После очередной бучи, когда дело дошло до мордобоя между ранеными, а значит, и без крови не обошлось, сил у главврача после непрерывных операций разбираться, кто прав, кто виноват, не было. Зашел в палату, посмотрел на лежащих, на кровь на подушке, недовольно покачал головой и вышел. Раненые посмотрели ему вслед и подумали:

– Сердится.

Вернулся к себе, сел и, наклонившись к столу, хрипло крикнул в приоткрытую дверь секретарше:

– Замполита позови.

Замполит вошел и сел без приглашения перед столом. Главврач поднял на него воспалённые глаза.

– Как-то не очень у нас получается с политвоспитанием.

Замполит, качнув головой влево-вправо, ответил:

– А что, газеты все получают. Политинформация три раза в неделю. Всё, как положено.

И главврач понял, что у этого человека всегда всё в порядке, и если всё вокруг рухнет, он будет стоять с чувством выполненного долга, и никто и ничто не сможет поколебать эту незыблемую уверенность в себе.

И главврач махнул рукой, так отмахиваются от назойливой мухи. Замполит встал, ещё раз качнул головой влево-вправо и вышел. Секретарша заглянула в кабинет, главврач, уронив голову на стол, спал. И даже во сне он говорил:

– Зажим, щипцы, тампон…

Секретарша осторожно закрыла дверь и решила, что допечатает после, когда главврач проснётся, и, не зная, чем заняться, встала у окна, закурила и стала смотреть на улицу, где раненые, наслаждаясь осенним солнцем, курили, сидя на лавочке, и, размахивая руками, обсуждали последние новости.
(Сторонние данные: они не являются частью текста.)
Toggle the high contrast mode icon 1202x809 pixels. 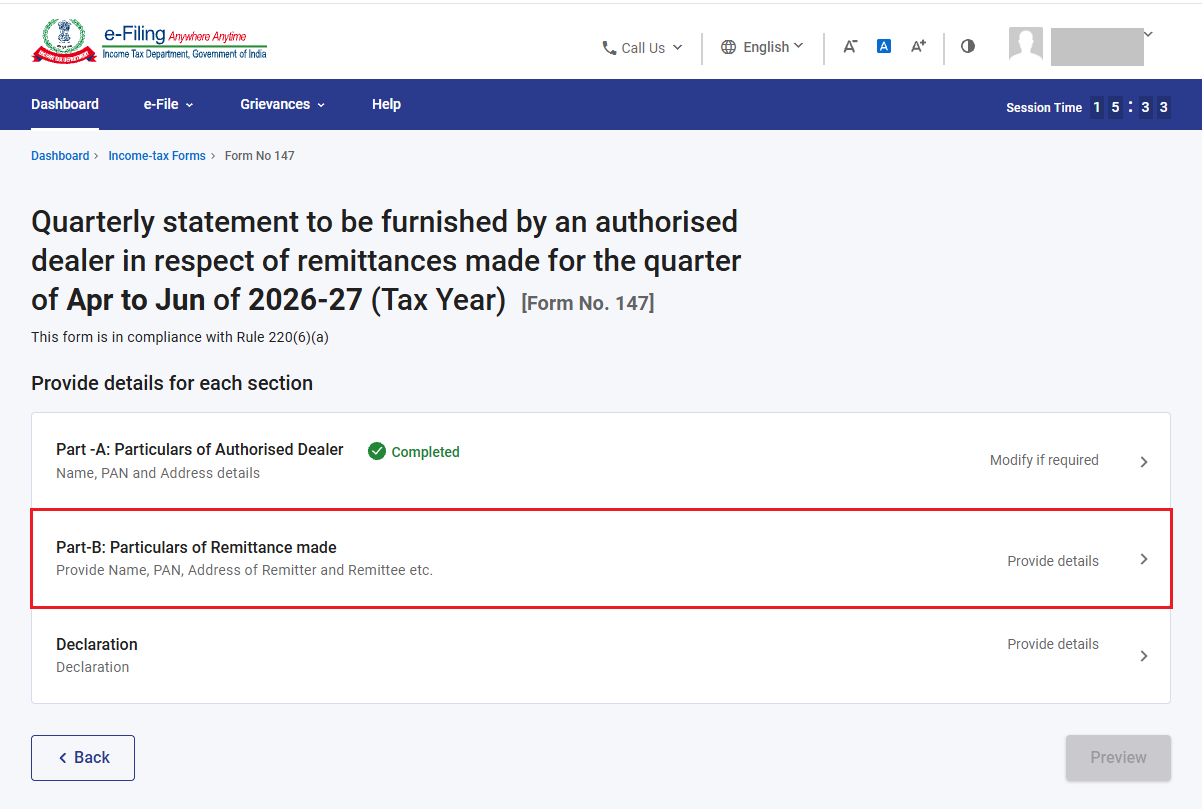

Мимо них с важным видом прошествовал замполит. Их разговор, пока он проходил мимо, прервался и, усмехнувшись ему вслед, продолжили болтать о своём. Только кто-то, дёргая рукой на перевязи, сказал, кивая в след:

– Чегой-то он трезвый.

Ему со смехом ответили:

– Да спирт в госпитале кончился.

– Вот беда-то.

После того как ключи от кладовой передали Вере, замполит вдруг осознал, что свободный доступ к спирту для него закрыт. Он, недолго думая, пошёл к Вере. Она насторожилась при его появлении, отложила ручку, посмотрела на него, как на двоечника, и спросила:

– Вам что надо?

– Разве не знаете? – возмутился замполит, глядя на неё сверху вниз. Она взяла ручку, покрутила, опять положила, посмотрела на стол, подняла голову и, глядя ему в глаза, строже, чем вначале, спросила:

– Вы что, ранены?

Замполит хотел возмутиться, но сник и, сжимая и разжимая кулаки, ушёл к себе. Из тысячи планов, пронёсшихся в его не по случаю трезвой голове, как убрать из госпиталя эту школоту, ни один не имел недостатков. Но больше всего он боялся, что если её заберут, то раненые устроят бучу. А они, как известно, народ безумный, фронтовой. Их окриком не остановишь. Дойдёт до кого надо, за такое дело и его по головке не погладят, потому что в его ведомстве непорядок, и с него спросят. Хорошо если просто спросят, а могут и послать туда, где людей всегда не хватает. А где их не хватает, известно – на фронте. Но и спускать дело на тормозах не позволяло ни положение, ни мужская гордость. Закрывшись у себя, рычал, скрипел, но ничего не смог сделать.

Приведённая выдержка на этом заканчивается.